> _Consigna 1_
Por favor, convierte en una lista breve el párrafo del mensaje sobre la historia de la ciencia que empieza con «Buenas!», conservando sus hechos principales.
> _Consigna 2_
Retoma el mensaje sobre la historia de la ciencia y escribe su continuación a partir de la última oración.

> _Texto para leer_
________

# Busco libro o información sobre la Historia de la Ciencia



## Nepper (Mar 16, 2009)

Buenas! 
Resulta que en mi entorno hay gente muy leída con respecto a la historia, tal como historia universal, medieval y nacional.
cada vez que se dan situaciones en la que se nombra un personaje de la historia, o se ven películas, yo me vuelvo la pantalla azul de windows...
Un día tube una idea reveladora, fué en un cursado de física II, el profesor pasó un video de Electromagnetismo, que era el siguiente
YouTube - Broadcast Yourself.

Si tienen gana de ver las otras 2 partes:
-Parte 2
YouTube - Broadcast Yourself.

-Parte 3
YouTube - Broadcast Yourself.

La cosa es lo que dice en los primeros 2 minutos, por eso, me gustaría aprender la historia de la ciencia....

________

> _Material extraído_

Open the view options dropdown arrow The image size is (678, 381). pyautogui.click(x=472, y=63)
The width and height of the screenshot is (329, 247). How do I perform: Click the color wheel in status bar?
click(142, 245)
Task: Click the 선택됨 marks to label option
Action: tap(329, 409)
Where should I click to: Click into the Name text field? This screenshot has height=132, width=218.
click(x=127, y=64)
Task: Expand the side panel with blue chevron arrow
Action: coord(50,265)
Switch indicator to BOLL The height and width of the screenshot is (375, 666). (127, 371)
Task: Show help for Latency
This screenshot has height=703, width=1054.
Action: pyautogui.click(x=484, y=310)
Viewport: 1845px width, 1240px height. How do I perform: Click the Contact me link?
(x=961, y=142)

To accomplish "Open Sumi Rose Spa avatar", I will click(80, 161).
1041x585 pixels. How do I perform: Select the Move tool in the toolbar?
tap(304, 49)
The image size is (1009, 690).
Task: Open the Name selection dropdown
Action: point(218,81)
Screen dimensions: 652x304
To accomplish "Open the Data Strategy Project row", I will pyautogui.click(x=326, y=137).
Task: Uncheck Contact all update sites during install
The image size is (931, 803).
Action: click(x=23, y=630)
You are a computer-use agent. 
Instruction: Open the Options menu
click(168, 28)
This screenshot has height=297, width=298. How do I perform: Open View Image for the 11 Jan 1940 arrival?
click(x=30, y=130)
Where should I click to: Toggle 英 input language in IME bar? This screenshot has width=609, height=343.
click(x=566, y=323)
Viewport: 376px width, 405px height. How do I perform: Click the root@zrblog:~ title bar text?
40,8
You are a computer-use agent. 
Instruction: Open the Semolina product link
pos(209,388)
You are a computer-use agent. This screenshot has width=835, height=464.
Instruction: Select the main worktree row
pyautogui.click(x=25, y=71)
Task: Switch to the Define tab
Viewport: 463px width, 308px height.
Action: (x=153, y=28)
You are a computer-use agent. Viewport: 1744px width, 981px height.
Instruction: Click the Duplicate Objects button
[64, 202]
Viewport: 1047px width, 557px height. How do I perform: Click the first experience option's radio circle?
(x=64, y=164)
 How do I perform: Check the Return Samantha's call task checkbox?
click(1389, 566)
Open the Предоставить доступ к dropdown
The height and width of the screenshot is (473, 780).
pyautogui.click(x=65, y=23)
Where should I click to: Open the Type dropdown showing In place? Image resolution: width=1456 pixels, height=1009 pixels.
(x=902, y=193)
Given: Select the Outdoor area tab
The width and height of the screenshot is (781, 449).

________

> _Respuesta del ejercicio 1_
- En el entorno de quien escribe hay gente muy leída en historia universal, medieval y nacional.
- Cuando se nombra un personaje histórico o se ven películas, queda en blanco, como la pantalla azul de Windows.
- Tuvo una idea reveladora en un curso de Física II, cuando el profesor pasó un video de electromagnetismo.

> _Respuesta del ejercicio 2_
Necesitaría que colaboren con nombres de libros no muy largos, simplemente de referencia, o con URL's o con simplemente sus comentarios....
Mi idea es encontrar un librito o guía que recorra la rueda, el cobre, las lanzas, metal, aristoteles, que valla avanzando la historia indicando nombres e inventos y descubrimientos...

El tema es que busqué, pero justamente como en el video, no está muy difundia esa información... a no ser los típicos "polemicos" como Da'Vincci, o Einstein... (Recalcando lo del video, Einstein se lo conoce popularmente por el creador de la bomba atómica, y Da'Vincci es conocido por su obra polémica del Santo Grial, pero lo que realmente hicieron lo saben pocos)

bueno... desde ya, gracias....


----------



## Chico3001 (Mar 16, 2009)

Que buen tema.... recuerdo haber leido trozos en enciclopedias cientificas que tengo en casa pero seria interesante buscar una web que agrupe los hechos historicos mas importantes...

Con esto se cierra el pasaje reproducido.